Зверь опять смотрел на Прошляка черными, блестящими, напряженными глазами буйвола, что, запрокинув голову, взбирается в гору. Смотрел так, словно готов был сам спуститься вниз или поднять его кверху, лишь бы только оказаться лицом к лицу с ним, чтобы молнии стрел, что метали глаза Зверя, не рассеивались зря, а вонзались в самую сердцевину глаз Прошляка.
Вскинулся и Тигр, точно очковая змея. Также источая ненависть и гнев, вот-вот готов был плюнуть в глаза ему.

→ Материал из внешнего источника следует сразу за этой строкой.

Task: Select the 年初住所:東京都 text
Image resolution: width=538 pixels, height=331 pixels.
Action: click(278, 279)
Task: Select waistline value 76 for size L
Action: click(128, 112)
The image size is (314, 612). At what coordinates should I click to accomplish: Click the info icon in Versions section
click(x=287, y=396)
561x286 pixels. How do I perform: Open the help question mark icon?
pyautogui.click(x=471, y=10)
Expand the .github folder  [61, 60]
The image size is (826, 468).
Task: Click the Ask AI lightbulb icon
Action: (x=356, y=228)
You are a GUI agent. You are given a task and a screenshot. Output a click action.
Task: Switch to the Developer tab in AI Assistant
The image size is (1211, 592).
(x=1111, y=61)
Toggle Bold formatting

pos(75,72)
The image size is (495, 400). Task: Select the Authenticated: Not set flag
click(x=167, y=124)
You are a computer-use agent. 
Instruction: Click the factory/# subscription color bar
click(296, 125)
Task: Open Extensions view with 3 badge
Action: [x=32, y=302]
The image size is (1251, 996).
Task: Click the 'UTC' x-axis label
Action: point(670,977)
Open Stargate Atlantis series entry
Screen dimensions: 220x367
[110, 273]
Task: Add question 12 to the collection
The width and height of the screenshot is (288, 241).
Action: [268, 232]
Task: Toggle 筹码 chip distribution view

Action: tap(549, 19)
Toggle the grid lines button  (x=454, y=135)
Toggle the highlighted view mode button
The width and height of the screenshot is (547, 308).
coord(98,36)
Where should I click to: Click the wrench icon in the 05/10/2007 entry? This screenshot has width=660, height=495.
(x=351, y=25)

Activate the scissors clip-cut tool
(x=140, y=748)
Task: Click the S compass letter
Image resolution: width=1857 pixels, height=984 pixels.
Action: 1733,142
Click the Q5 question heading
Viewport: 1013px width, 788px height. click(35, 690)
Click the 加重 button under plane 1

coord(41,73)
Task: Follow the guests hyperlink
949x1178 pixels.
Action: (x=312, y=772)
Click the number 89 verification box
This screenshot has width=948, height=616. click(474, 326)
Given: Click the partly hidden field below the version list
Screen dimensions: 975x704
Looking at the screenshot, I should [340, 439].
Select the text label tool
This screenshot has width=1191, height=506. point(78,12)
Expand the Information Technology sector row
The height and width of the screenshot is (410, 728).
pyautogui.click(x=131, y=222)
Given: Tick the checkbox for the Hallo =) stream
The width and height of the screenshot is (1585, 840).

Ведь как бы не отдалился Прошляк, не отошел от воровских обычаев, он не должен был забывать, что вернулся в преступный мир. Он обязан был подбирать и выверять каждое слово прежде, чем произнести его. Как он мог взять кружку, даже не посмотрев на нее? Почему он так быстро забыл, что не только взять, но даже протянуть и отдернуть руку от того, на чем воровское табу - это уже за "падло". Разве он не знал, что в тот момент, когда глаз и разум действуют порознь, человек дает волю необдуманным словам и действиям, которые простить невозможно? Разве он не знал, что для тех, кто решился делить "воровскую долю", подлинная жизнь - находиться в преступном мире и постоянно быть в розыске. И в этой жизни нет прощения тем, кто посвящен в ее законы и служит им. Он ли не знал, что все, кто вступил в этот мир, независимо от национальности и происхождения, должны в равной степени отвечать требованиям законов этой жизни?!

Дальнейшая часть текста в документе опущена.